10 Things to Know About 15ppm ULSHO

It’s been 12 years since the on-road diesel supply pool transitioned to 15 ppm ultra-low-sulfur diesel fuel. As the Northeast heating oil supply pool prepares to do the same, here are 10 things we’ve learned since 2006.

  1. While ULSD is certainly a cleaner burning, more efficient fuel—especially whenblended with biodiesel—it is not a fix-all for every common fuel problem, nor does it come without its own set of operability concerns.
  2. The process used to remove sulfur also removes oxygen, nitrogen, and other functional elements. This yields a fuel that is more paraffinic, or waxy (to the detriment of its cold flow operability) and less stable in storage.
  3. Because higher sulfur fuel possesses natural lubricant qualities, ultra-low sulfur fuel can put more wear on equipment, meaning lubricity agents should be used in ULSHO to keep fuel pumps functioning optimally.
  4. Like biodiesel, ULSHO can be prone to increased levels of entrained water, and more susceptible to water and microbial contamination.
  5. Also similar to biodiesel, ULSHO is more soluble than high sulfur fuel, making it more liable to loosen filter-plugging deposits in tanks.
  6. Just because ULSHO is “cleaner” than traditional heating oil, it is not any less corrosive to tanks, pipes, and system components if left unprotected. In fact, much has been documented about excessive corrosive activity in ULSHO underground storage tanks. A NORA-funded study of 150 fuel samples pulled from storage tanks containing ultra-low-sulfur heating oil (ULSHO) found that moisture and microbial contamination, the primary sources of corrosion and fouling, should be a foremost concern to heating oil dealers and their customers. More than half of the samples collected tested positive for bacteria or fungus.
  7. A task force of industry leaders came together and formed the Clean Diesel Fuel Alliance, funding an independent study to determine the cause of accelerated corrosion in USTs containing ULSD. Conclusions from the study point to microbial generated acetic acid, possibly exacerbated by the introduction of ethanol into ULSD tanks due to switch loading. Switch loading is the practice of loading diesel into a cargo transport tank that had previously held ethanol gasoline. Ethanol, like ULSD, is corrosive by nature.
  8. As indicated by #7, while the physical properties of the fuel may be evolving, the supply, storage, and distribution chain down which it travels—where most fuel contamination occurs—remains the same.
  9. Sound storage, transportation, and general housekeeping practices—as well as additive treatment for lubricity, moisture control, cold flow performance, stability, and corrosion—are as essential as ever with ULSHO.

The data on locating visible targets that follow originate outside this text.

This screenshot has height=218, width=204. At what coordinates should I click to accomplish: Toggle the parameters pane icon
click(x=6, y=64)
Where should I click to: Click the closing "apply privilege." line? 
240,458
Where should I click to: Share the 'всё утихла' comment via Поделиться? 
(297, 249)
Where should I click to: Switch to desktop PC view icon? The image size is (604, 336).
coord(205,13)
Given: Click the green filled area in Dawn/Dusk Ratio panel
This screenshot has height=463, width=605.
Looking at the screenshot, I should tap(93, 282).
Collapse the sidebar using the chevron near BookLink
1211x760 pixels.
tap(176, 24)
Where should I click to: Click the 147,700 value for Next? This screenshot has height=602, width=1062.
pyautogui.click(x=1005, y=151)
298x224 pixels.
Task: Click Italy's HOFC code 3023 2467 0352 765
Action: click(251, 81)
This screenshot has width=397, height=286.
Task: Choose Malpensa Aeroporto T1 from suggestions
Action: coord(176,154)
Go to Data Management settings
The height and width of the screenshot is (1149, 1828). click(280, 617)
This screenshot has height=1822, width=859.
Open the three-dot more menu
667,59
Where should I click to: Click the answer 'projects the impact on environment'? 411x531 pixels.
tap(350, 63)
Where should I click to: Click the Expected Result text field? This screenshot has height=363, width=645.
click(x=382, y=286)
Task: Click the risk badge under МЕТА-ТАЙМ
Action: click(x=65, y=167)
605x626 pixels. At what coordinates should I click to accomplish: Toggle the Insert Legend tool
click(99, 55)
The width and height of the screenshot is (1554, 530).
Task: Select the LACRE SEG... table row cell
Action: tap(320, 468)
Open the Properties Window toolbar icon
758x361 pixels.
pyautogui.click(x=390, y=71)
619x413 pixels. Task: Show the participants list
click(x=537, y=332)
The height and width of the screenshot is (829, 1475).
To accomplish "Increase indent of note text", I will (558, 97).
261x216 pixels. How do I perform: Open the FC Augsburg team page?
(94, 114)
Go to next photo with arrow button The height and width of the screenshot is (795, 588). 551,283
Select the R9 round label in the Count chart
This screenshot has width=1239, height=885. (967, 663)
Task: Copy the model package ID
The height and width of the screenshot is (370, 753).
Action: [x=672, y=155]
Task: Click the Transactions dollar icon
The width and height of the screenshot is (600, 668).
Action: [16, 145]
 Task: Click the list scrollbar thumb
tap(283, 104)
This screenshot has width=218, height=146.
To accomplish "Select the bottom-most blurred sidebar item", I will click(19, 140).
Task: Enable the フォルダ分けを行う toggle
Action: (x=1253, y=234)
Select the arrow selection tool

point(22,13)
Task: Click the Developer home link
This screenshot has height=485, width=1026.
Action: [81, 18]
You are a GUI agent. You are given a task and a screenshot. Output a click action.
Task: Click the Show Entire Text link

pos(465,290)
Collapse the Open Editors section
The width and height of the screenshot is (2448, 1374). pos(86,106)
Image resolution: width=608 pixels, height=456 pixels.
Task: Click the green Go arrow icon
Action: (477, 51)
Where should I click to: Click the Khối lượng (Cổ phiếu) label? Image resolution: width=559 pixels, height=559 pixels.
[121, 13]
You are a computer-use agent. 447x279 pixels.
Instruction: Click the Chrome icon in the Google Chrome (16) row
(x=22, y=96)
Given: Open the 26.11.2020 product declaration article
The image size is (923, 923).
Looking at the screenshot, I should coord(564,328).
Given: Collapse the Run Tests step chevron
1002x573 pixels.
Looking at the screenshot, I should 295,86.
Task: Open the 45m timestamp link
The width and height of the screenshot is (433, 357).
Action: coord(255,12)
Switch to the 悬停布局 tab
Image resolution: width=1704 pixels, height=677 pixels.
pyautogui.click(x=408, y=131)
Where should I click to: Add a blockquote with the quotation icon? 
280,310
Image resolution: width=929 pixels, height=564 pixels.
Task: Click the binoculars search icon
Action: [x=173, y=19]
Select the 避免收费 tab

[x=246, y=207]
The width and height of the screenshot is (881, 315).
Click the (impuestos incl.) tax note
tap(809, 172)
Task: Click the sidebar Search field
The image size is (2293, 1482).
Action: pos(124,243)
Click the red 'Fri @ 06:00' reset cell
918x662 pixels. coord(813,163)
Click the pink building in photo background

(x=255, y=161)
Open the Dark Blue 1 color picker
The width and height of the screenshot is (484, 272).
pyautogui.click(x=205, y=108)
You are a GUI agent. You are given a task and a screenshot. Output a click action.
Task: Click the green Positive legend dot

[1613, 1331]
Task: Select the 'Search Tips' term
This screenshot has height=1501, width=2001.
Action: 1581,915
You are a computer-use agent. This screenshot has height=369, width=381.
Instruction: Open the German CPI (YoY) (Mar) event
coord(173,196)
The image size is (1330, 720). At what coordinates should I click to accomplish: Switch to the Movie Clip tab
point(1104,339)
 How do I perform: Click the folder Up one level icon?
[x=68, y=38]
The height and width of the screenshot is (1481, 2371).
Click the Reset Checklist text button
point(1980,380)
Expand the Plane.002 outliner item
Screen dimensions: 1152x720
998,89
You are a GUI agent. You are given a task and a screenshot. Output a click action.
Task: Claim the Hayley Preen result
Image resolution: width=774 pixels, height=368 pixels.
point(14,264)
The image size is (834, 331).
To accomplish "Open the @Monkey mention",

  10. It’s an exciting time for the heating oil industry. With the emergence of ULSHO and higher ASTM-approved blends of Bioheat® (B6 – B20), our industry has a compelling story to share with consumers. We can now offer a safer, cleaner, more efficient and more renewable alternative to natural gas. It’s up to each and every dealer to ensure that it’s more dependable.